The Role Of Chief Data Officers in a World Of Data Utopia

Utopia is defined as “an imagined place or state of things in which everything is perfect.” However, perfection is  rather illusive and frivolous concept. What is important is the very concept which is ultimately what you hope to achieve with one of your organisation’s greatest assets. 

Close your eyes, and imagine a place where information from data lakes cascade seamlessly down the various trenches of your enterprise infrastructure to service the needs of your internal consumers. Where data captured is already cleansed, accurate and fit for purpose. Your customer information is readily accessible and liberated from the confines of disparate siloes into one, fully integrated data warehouse. 

Now I want you to imagine the obstacles holding you back from effective Data Governance, falling like dominoes, paving the way for innovation and the ability to capitalise on robotics, artificial intelligence, machine learning and self-service analytics that’s as intuitive as a Google search. Data science, analytics, management and operations all perfectly aligned with your business strategy and driving value for your organisation. Is this data utopia?

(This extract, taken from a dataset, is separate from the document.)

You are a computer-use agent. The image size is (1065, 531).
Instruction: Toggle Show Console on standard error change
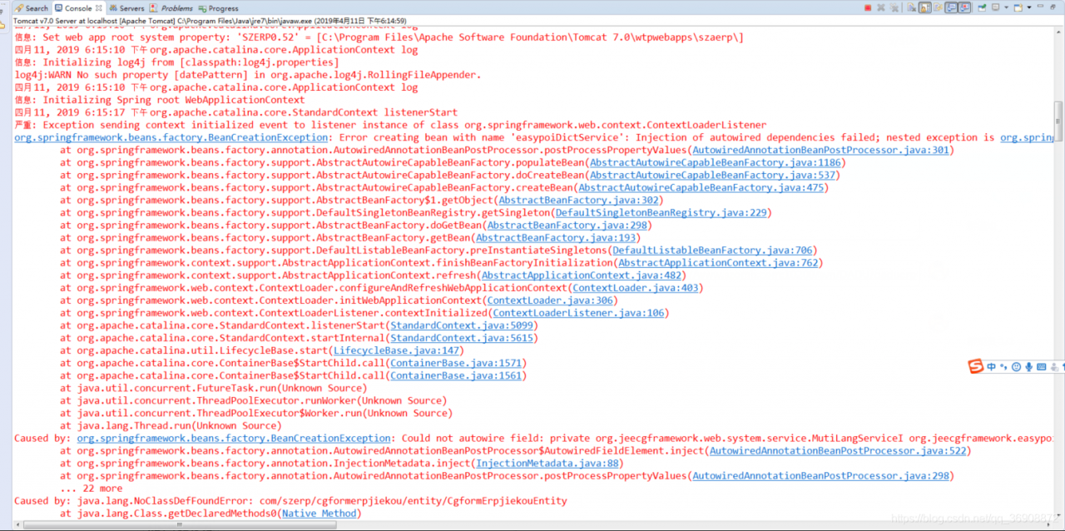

Data Utopia and the Chief Data Officers

The dictionary defines utopia as “an imagined place or state of things in which everything is perfect.” However, perfection is rather illusive and frivolous concept. So when I refer to a “data utopia” this is likely to conjure up an array of connotations amongst Chief Data Officers and data executives alike, influenced by their own strategic thinking, experiences and organisation’s prime objectives.  The latter of which, I believe, should be the greatest factor in shaping data initiatives as data strategy should be fundamental to optimising business outcomes.

Which brings me back to the notion of data as an asset that can provide numerous benefits and competitive advantages. However, without a strategic vision to get this asset working to supplement your goals and catalyse value creation further, data runs the risk of becoming a liability.

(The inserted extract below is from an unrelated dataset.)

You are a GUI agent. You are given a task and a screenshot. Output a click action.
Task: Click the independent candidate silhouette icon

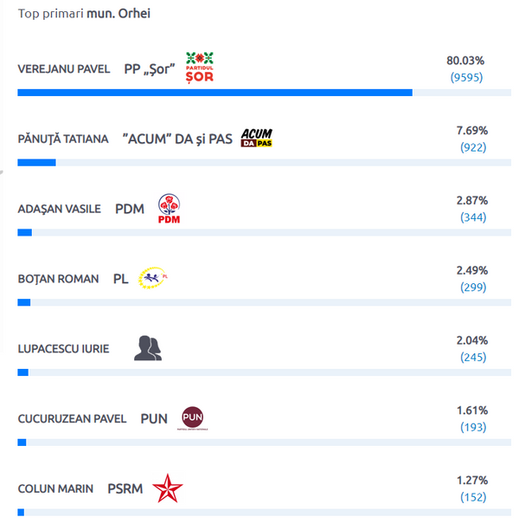pos(148,348)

Why organisations must have CDOs

IBM’s CDO Playbook stated that organisations with a CDO are 1.7 times more likely to have a big data and analytics strategy and most Chief Data Officers are in agreement that analytics and data science will form the pillars of an organisation’s journey to becoming truly data-driven. This is emphasised by Fabrice Otano, Chief Data Officer at Accor who told me that “delivering hot analytics, mainly data visualisation based tools and communication” are amongst his key objectives. Gary Goldberg, Chief Data Officer at Mizuho International further cemented the importance of analytics at our CDO Roundtable by stating, “The CDO should drive the entire data strategy including Data Analytics work”. He then went on to state that “One of the key challenges for a CDO is to ensure that data is made accessible and easy to use.  Users need to be given the tools to extract value from the data”. Hence if CDO's and their subsequent organisation’s wish is to reach data utopia, is data analytics democratisation the holy grail?

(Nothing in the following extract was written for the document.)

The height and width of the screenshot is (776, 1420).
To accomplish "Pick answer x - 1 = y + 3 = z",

Data democratisation is by no means a new concept, however, moving beyond a centralised data function and working towards the ubiquitous use of data analytics across the organisation certainly has it’s benefits,  with Gartner’s hype cycle for emerging technologies predicting a plateau of productivity in relation to what they call “citizen data science” and “advanced analytics with self-service delivery” in the next 2 to 5 years.

Is Data Utopia an ambitious theory?

Although data analytics democratisation does appear attractive, Graeme McDermott, Chief Data Officer at Addison Lee explored the pros and cons when asked his thoughts on the impact to business performance and drawbacks, “(Data analytics democratisation) It empowers end users to visualise and ask questions of the data to support business challenges. (Drawbacks) The drop off in numeracy in graduates sees more and more people needing hand holding through the most basic of analysis? I still expect CDOs to preside over multiple data sources and tools…commercially it won’t always make sense to do the right thing and centralise data with federated access from single tool.”

I had the pleasure of discussing the role of the CDO with Jon Catling, Director of Global Data Architecture at Las Vegas Sands Corp. where he articulated the CDO as “a transient job, one that sooner rather than later must go away. It serves the purpose of enabling the manifestation of a concept.”

Perhaps the idea of data utopia is a naïve and overly ambitious theory, however, what is important is the very concept which is ultimately what you hope to achieve with perhaps one of your organisation’s greatest assets. What does that look like?

As you re-imagine data utopia, does the Chief Data Officer exist at all or are they perhaps the vehicle which allowed the organisation to reach the promised land?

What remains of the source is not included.